Néstor Ponce de León La Guardia

Un emigrante cubano

Died: December 17, 1899

He was born at the Merced sugar mill, property of his parents, in the region of Cárdenas, Matanzas.

He completed his primary education in La Habana, and his secondary education at the Colegio de Humanidades, where he was a student of Anselmo Suárez y Romero.

In 1858 he graduated with a degree in Jurisprudence. He was one of the founders of Brisas de Cuba and collaborated in El Correo de la Tarde, El Siglo, La Opinión and El Ateneo. For his article "La trata amarilla" he was threatened by the captain general with deportation from the country.

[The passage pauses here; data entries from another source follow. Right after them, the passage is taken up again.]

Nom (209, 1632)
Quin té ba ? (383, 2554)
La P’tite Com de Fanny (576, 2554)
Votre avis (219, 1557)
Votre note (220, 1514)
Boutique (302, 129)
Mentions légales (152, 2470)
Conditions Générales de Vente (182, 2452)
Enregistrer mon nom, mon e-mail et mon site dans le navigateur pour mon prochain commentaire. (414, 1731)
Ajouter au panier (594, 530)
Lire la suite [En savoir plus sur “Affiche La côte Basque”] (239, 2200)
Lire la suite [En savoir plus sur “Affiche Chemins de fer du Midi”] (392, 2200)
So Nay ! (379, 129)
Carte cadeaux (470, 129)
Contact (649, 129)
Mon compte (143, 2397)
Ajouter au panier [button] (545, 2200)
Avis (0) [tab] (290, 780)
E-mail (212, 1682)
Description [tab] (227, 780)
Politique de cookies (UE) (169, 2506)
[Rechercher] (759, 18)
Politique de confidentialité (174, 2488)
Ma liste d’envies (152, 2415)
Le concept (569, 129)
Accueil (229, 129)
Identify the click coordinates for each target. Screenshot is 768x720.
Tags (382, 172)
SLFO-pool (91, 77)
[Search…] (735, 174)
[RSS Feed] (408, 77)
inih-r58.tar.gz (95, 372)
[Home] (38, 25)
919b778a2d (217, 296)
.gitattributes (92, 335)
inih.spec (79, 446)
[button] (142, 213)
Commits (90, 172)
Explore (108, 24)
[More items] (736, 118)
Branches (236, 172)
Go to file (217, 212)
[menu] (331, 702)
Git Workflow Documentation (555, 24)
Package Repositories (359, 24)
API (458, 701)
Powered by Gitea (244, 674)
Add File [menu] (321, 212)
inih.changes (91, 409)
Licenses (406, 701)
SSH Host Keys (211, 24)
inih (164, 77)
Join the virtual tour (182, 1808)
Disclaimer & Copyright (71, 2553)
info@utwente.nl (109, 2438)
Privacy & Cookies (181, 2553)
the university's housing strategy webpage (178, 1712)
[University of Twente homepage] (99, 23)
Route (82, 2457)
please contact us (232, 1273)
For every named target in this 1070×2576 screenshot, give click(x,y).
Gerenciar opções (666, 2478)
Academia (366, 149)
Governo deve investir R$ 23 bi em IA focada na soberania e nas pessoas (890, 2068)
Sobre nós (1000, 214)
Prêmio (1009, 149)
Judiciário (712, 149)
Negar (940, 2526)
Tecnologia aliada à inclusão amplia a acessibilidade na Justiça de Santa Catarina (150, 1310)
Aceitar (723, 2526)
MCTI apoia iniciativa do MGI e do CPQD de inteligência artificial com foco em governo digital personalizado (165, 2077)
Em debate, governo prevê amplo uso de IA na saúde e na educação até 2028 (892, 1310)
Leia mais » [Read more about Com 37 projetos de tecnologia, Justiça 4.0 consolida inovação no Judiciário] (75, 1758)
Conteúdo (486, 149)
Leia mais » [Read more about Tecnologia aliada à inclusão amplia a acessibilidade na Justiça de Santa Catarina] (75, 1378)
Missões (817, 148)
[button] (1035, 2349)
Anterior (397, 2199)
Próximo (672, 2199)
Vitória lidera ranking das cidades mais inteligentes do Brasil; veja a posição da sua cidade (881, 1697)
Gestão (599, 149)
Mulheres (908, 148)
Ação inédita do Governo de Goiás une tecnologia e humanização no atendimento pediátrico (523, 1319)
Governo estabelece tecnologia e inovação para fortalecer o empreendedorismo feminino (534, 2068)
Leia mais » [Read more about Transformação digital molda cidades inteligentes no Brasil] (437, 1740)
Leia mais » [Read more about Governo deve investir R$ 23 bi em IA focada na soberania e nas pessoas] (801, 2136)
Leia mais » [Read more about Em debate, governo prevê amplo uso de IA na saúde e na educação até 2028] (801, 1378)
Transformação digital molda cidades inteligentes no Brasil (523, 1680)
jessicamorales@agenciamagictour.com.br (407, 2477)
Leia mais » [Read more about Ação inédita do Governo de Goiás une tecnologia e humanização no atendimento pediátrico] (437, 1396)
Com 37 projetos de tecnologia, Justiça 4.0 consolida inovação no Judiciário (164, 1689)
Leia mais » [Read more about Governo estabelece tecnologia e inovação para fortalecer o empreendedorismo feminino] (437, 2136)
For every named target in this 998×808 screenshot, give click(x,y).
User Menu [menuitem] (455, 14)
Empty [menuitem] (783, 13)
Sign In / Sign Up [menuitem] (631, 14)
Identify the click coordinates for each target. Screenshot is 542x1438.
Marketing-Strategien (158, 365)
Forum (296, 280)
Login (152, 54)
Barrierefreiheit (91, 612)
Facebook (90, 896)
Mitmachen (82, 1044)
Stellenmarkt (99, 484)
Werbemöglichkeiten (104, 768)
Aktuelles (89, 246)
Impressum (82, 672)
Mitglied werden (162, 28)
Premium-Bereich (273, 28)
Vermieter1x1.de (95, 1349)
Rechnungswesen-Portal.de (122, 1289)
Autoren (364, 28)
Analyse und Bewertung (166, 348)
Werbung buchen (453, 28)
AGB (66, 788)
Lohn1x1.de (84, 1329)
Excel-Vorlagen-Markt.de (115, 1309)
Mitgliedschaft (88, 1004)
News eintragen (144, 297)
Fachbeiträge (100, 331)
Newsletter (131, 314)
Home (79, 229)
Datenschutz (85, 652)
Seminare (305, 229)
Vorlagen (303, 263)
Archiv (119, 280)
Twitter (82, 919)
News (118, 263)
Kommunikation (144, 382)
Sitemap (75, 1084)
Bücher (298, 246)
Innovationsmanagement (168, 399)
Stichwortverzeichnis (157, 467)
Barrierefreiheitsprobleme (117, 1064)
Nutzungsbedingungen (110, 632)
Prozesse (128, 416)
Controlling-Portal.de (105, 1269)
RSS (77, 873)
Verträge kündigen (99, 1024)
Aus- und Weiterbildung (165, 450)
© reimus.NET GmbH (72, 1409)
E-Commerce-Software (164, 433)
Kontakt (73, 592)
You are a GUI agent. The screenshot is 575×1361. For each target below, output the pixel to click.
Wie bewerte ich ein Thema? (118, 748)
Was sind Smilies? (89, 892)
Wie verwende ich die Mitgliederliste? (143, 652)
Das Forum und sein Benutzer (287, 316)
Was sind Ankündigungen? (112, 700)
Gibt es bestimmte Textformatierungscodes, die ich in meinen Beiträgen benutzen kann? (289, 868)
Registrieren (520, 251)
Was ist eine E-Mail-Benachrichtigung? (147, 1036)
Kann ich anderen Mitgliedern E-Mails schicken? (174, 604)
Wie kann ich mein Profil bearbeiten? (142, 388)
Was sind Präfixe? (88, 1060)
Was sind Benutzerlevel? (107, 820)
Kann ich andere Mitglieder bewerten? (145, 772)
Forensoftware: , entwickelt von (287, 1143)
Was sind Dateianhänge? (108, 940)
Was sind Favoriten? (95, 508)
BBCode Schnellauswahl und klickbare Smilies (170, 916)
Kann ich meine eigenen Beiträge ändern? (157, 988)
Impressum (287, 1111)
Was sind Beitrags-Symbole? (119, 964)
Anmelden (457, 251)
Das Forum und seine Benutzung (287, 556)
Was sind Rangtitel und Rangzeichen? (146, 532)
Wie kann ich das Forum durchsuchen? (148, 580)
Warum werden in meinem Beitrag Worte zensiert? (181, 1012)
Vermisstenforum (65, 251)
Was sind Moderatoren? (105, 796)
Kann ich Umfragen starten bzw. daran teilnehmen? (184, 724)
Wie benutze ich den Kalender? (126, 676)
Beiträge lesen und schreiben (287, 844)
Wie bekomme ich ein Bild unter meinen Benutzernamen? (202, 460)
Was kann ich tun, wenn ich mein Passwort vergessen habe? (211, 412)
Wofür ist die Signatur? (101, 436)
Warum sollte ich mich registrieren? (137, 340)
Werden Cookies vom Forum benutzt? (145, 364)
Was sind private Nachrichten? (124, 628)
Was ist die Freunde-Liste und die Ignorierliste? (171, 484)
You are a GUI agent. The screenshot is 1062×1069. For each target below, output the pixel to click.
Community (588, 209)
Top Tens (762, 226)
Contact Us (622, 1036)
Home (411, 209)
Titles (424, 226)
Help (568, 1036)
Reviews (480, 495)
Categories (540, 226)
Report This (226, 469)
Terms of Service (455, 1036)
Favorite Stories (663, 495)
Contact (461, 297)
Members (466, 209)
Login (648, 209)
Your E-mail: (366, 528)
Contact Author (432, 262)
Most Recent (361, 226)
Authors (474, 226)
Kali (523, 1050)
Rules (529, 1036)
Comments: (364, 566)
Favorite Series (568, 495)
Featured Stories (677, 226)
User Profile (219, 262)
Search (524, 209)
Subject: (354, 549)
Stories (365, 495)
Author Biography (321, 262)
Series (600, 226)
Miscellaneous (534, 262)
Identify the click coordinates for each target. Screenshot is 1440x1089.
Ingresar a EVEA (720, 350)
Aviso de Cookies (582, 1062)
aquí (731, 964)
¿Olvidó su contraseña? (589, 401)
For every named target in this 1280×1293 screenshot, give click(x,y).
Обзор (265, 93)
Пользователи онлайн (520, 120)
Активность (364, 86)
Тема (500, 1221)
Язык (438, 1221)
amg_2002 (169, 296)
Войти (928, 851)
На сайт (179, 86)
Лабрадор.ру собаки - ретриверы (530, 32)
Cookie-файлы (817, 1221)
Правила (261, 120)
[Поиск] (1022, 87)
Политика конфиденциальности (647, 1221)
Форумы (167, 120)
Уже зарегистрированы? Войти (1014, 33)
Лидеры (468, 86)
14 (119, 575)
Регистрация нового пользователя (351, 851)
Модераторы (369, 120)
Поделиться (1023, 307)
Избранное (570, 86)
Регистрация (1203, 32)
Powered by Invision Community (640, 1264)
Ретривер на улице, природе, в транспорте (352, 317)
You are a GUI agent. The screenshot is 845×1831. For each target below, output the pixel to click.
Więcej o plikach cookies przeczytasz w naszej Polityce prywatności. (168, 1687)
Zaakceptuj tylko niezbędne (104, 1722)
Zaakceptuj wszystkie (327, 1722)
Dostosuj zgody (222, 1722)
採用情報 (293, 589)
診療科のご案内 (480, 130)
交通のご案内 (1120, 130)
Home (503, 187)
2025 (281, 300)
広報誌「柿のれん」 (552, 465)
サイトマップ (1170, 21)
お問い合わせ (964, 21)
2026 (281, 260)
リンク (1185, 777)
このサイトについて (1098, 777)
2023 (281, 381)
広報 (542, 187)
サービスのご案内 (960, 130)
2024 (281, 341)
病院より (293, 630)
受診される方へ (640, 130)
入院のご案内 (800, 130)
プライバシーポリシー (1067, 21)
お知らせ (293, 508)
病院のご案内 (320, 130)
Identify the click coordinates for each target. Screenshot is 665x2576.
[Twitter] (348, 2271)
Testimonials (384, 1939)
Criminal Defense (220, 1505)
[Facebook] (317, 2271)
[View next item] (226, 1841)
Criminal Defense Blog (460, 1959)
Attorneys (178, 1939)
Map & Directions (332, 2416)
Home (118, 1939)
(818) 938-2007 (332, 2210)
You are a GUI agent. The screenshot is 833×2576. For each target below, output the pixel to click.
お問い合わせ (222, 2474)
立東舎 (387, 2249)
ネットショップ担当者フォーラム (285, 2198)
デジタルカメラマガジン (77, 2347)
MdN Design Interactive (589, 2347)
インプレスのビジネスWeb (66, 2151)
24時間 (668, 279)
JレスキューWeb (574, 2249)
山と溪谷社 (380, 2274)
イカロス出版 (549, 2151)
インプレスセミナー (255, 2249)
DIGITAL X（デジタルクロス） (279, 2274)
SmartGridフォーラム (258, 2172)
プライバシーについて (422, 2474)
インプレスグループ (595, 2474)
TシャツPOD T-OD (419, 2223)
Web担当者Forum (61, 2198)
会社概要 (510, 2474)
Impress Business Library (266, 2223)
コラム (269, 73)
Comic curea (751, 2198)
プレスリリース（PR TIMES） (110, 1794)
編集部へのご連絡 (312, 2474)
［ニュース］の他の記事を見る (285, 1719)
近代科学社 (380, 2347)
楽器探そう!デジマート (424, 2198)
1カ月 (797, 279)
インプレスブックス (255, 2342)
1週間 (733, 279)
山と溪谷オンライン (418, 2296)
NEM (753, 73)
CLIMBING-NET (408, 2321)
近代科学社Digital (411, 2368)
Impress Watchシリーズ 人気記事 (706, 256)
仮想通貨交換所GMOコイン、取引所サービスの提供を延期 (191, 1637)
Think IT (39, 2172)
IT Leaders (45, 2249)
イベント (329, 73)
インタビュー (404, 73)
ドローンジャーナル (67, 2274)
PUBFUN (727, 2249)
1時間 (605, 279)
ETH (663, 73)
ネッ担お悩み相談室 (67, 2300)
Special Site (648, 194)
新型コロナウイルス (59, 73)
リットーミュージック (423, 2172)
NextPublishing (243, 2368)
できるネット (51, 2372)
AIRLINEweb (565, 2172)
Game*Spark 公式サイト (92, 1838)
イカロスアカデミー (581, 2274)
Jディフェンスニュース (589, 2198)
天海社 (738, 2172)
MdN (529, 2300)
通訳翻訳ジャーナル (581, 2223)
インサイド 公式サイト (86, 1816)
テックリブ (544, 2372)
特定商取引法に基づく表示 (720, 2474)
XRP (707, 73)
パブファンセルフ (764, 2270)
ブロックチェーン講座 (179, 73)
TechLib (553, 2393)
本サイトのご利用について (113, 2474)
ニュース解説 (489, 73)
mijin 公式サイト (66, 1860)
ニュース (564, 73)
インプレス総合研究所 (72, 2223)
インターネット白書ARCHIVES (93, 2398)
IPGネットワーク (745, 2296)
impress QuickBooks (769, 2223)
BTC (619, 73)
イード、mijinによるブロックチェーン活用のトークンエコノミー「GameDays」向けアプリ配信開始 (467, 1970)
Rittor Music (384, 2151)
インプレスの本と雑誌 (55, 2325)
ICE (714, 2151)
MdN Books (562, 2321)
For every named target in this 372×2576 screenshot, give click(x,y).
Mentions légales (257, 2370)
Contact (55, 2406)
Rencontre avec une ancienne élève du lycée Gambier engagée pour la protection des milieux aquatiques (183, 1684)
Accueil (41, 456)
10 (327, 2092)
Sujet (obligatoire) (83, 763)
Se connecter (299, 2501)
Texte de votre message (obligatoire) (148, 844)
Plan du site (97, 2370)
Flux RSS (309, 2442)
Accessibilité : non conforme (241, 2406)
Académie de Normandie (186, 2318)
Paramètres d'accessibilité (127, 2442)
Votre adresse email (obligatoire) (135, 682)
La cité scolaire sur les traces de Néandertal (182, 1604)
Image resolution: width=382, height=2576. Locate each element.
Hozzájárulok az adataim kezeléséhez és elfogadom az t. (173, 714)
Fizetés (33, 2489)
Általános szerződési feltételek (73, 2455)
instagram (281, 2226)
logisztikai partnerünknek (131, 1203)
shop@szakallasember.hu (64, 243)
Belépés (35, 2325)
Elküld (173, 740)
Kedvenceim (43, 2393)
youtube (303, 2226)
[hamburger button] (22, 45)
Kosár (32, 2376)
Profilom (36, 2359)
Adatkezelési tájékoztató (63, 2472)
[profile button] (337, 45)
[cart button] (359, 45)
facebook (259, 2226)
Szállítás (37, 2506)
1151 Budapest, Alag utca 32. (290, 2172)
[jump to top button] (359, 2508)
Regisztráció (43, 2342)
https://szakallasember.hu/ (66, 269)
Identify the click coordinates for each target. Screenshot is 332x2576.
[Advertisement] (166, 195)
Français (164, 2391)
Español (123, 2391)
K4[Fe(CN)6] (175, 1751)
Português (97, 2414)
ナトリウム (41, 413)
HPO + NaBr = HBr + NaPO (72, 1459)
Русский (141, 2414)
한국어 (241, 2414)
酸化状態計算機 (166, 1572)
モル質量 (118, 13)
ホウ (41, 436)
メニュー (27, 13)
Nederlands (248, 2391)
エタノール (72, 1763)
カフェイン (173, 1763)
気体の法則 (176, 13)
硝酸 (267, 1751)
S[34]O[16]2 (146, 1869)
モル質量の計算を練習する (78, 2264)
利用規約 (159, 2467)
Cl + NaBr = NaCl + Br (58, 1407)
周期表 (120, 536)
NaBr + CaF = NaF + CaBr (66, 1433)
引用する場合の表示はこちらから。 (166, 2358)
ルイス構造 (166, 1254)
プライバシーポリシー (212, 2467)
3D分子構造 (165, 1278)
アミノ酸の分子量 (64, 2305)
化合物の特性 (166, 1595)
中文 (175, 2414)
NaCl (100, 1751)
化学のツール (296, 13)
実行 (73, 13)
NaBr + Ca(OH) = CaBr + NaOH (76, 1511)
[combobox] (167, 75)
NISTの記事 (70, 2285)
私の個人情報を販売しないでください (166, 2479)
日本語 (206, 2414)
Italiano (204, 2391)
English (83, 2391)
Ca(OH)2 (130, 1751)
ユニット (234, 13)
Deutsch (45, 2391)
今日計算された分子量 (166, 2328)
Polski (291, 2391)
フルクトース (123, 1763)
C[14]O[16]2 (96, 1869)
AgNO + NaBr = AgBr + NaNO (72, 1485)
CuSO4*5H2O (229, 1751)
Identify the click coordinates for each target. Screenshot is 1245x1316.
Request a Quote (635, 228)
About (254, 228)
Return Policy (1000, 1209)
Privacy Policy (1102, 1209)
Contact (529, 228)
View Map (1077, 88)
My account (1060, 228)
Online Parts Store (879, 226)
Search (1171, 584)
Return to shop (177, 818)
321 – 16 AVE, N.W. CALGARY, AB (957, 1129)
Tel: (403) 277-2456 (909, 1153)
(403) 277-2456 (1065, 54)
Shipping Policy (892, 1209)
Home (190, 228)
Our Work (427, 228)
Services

Under the pseudonym of "Un emigrante cubano" he published two volumes titled Información de reformas de Cuba y Puerto Rico (1867), where he proved that what the Spanish had published on this subject was inaccurate and biased. He directed El País in November of 1868, and in 1869 he published three issues of La Verdad, taking advantage of the freedom of the press granted by Domingo Dulce. There he defended the Revolución de Yara.

Around this time he was among the founders of the Revista Crítica de Ciencias, Literatura y Artes. Persecuted by the colonial police, who had found weapons in his house, he managed to board a ship to the United States in February of 1869.

All his property, including an important library, was seized. He lived in exile for thirty years, practicing law in Nueva York, where he was founder, secretary and treasurer of the Junta Central Revolucionaria of Cuban emigrants in that city. For a brief time he directed the newspaper La Revolución, the organ of the Junta.

His Nueva York bookstore became a meeting place and information center for the Cuban colony, and it was there that Martí obtained the necessary information to write his article "El 10 de abril" (Patria, 1892), to commemorate the celebration of the Asamblea de Guáimaro.

For his revolutionary activities he was sentenced to death in La Habana.

In 1871 he published The Book of Blood, a book that contained an account of crimes committed in Cuba by the Spanish, and which was completed by José Ignacio Rodríguez. He was editor of El Educador Popular and wrote articles and pamphlets on the Cuban problem. He composed the Technological Dictionary English-Spanish and Spanish-English (1883-1893), a work that José Martí described as "of great scope and usefulness."

When Spanish rule ended he returned to the Island, where he devoted himself to various cultural endeavors. The North American intervention government appointed him director and conservator of the Archivos Nacionales.

He made translations from English and German, among them that of El intermezzo lírico by Enrique Heine. In Martí's work there are numerous references to Ponce de León, and among them stand out the articles "Libros de Hispanoamericanos y ligeras consideraciones" (La América, Nueva York, June 1884), "El prólogo de Ponce de León a su Historia de la isla de Cuba" (El Economista Americano, Nueva York, June 1888), about a work that remained unfinished, and "Galería de Colón" (Patria, Nueva York, April 16, 1893).

He founded the newspaper Brisas de Cuba, the Revista crítica de ciencias, literatura y artes and Joyas del Parnaso Cubano, together with Valdés Aguirre. He was editor of La Verdad, El Educador Popular and contributor to El Ateneo. He is the author of a Historia de la isla de Cuba. He died on December 17, 1899, in La Habana.